The unemployment rate remained unchanged at 8.3%, despite an increase in the labor market participation rate. Average hourly earnings ticked up, while the average workweek remained unchanged, rounding out an overall very positive labor market report.
The strong February jobs numbers confirm beyond any doubt that the recent improving trend in the U.S. labor market is not due to some temporary seasonal factors, but rather a sign of things to come. This will not only strengthen the economy’s growth momentum through its knock-on effects on consumer confidence and household buying power, but could also play a positive role in helping prop up the housing ‘green shoots’.
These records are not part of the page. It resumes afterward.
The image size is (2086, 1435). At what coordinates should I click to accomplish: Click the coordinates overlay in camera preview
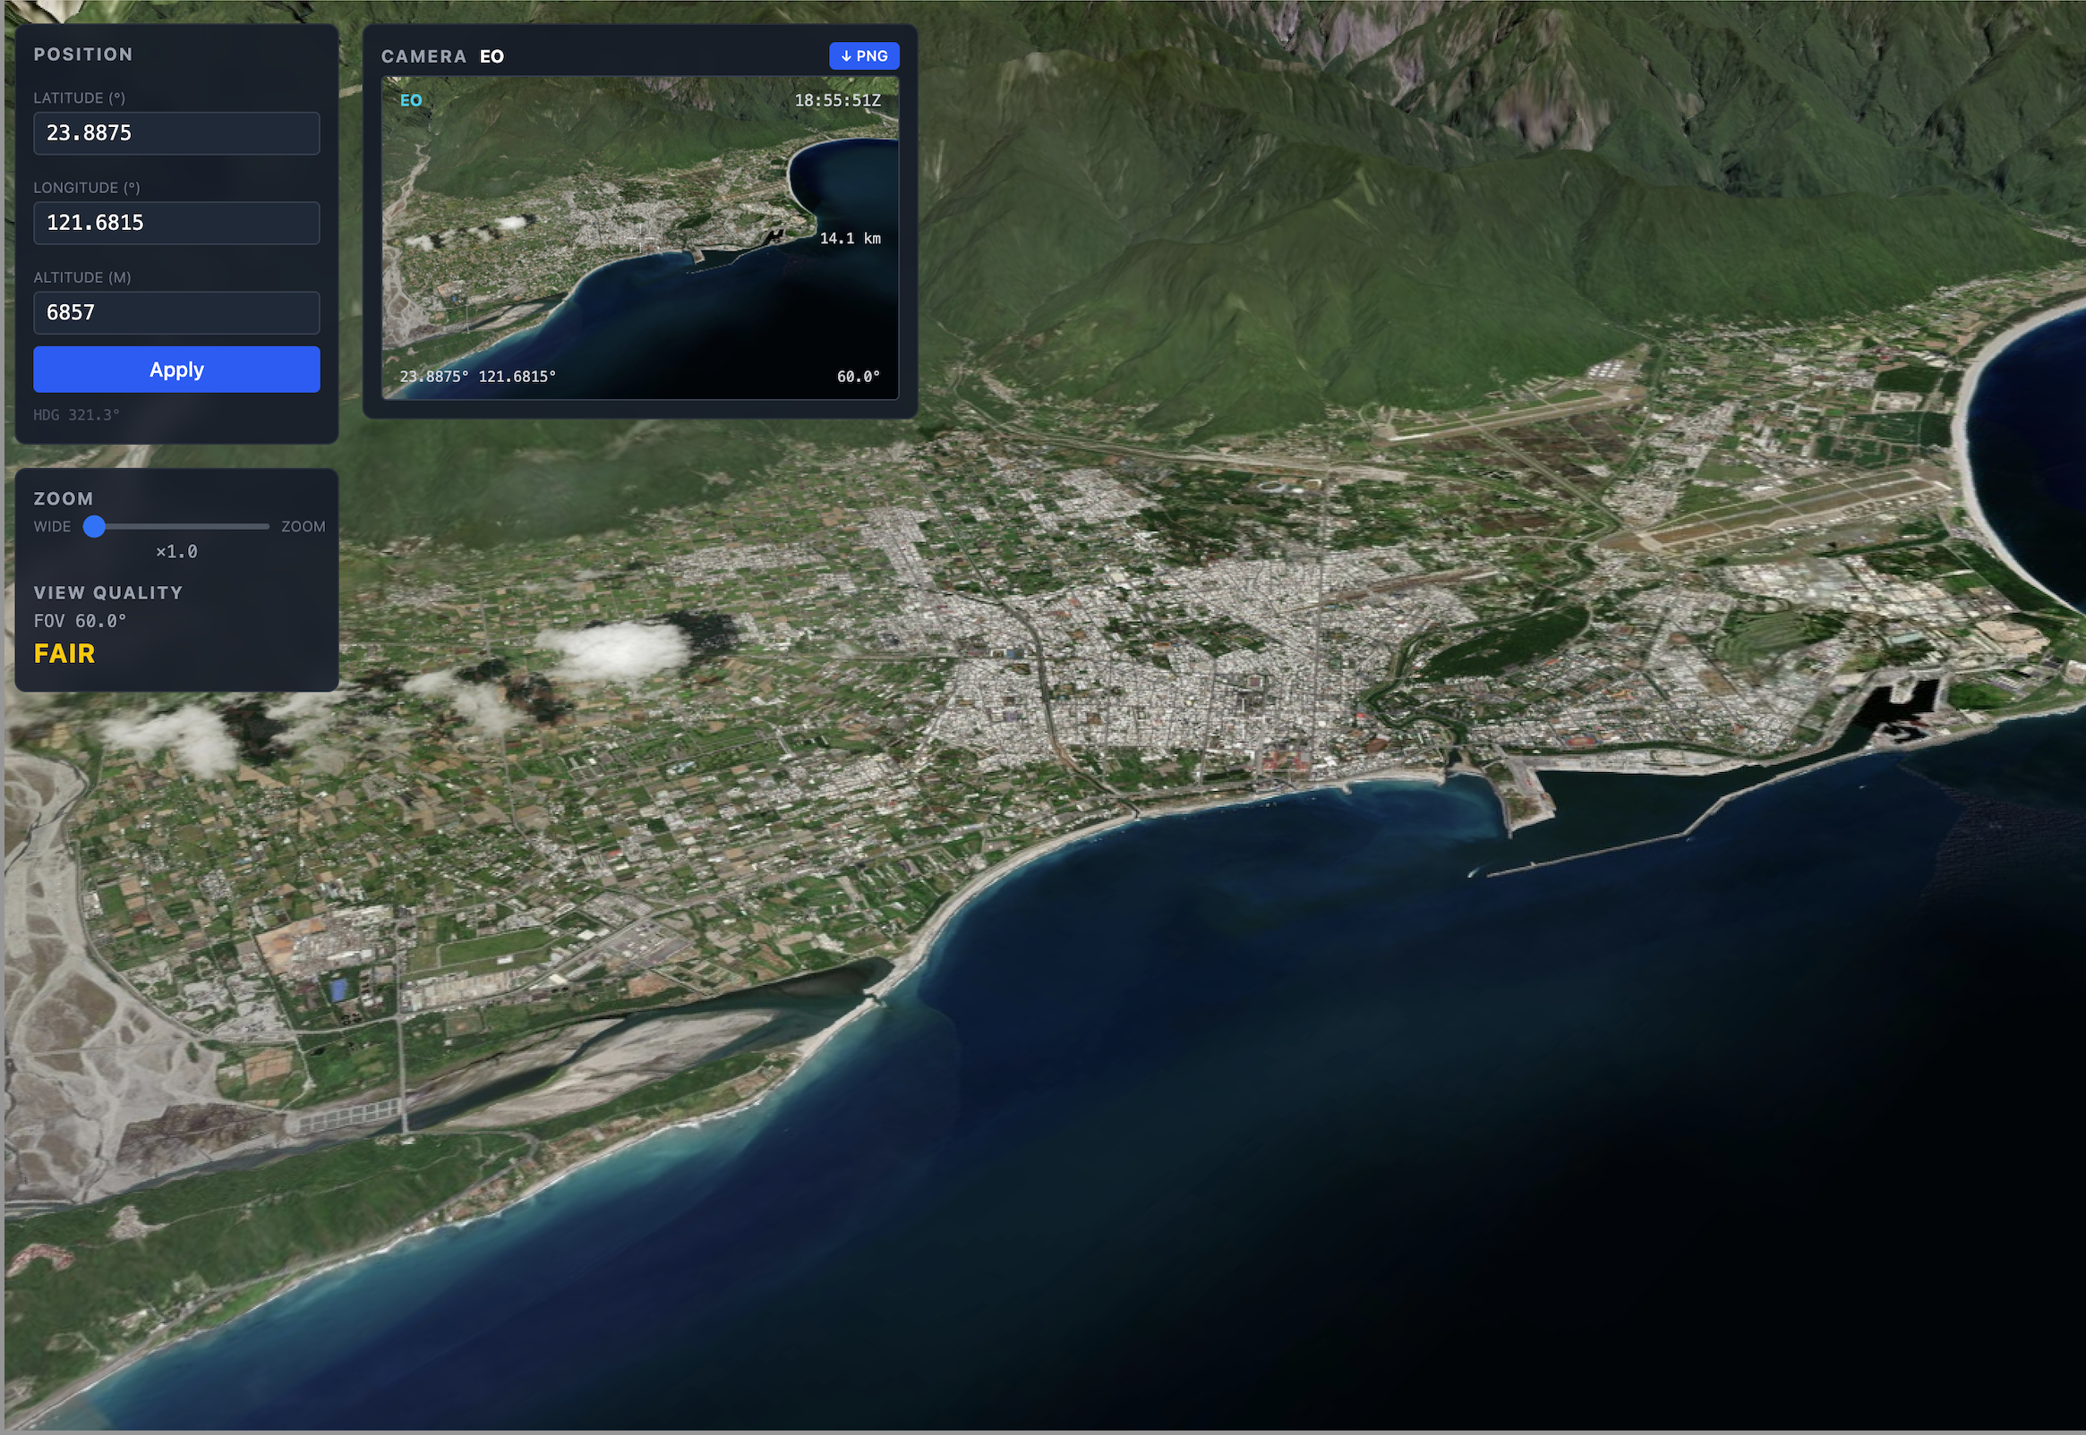(478, 377)
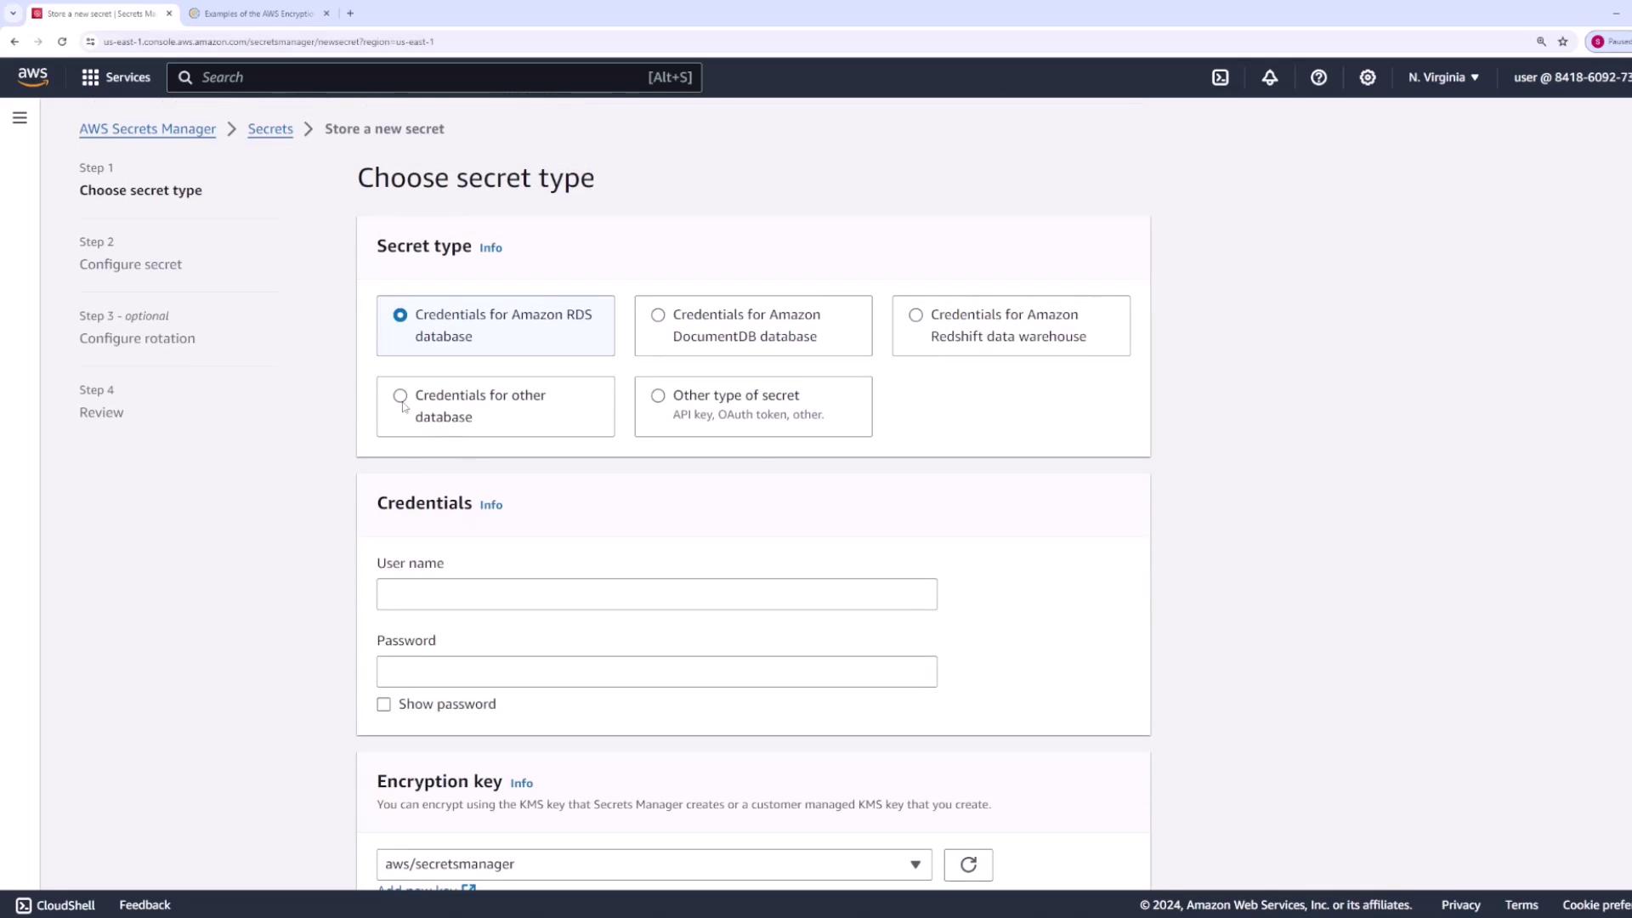Screen dimensions: 1632x918
Task: Open the Secret type Info link
Action: coord(490,248)
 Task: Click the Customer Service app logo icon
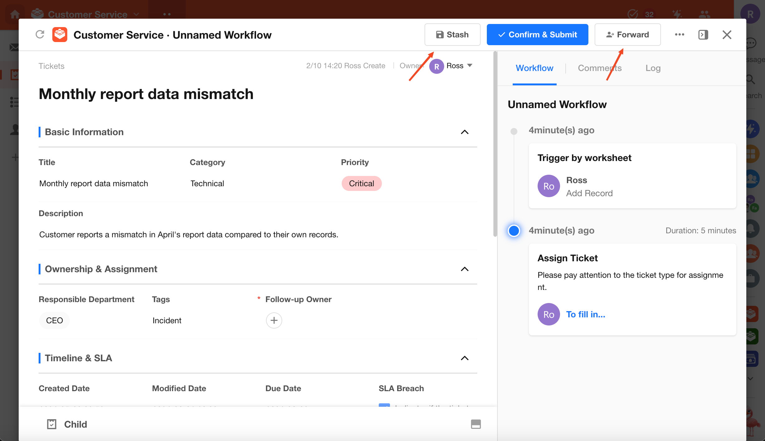point(60,35)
With these numbers now in the open, investors will be trying to handicap the Fed’s courses of action and the odds of further quantitative easing. My view is that positive labor market momentum in a backdrop of high gasoline prices and an overall uncertain inflationary backdrop reduce the odds of further quantitative easing. There is simply no need for the Fed to come to the economy’s rescue when it can do just fine on its own.
Do you agree that today’s Jobs report lowers the odds of further QE from the Fed?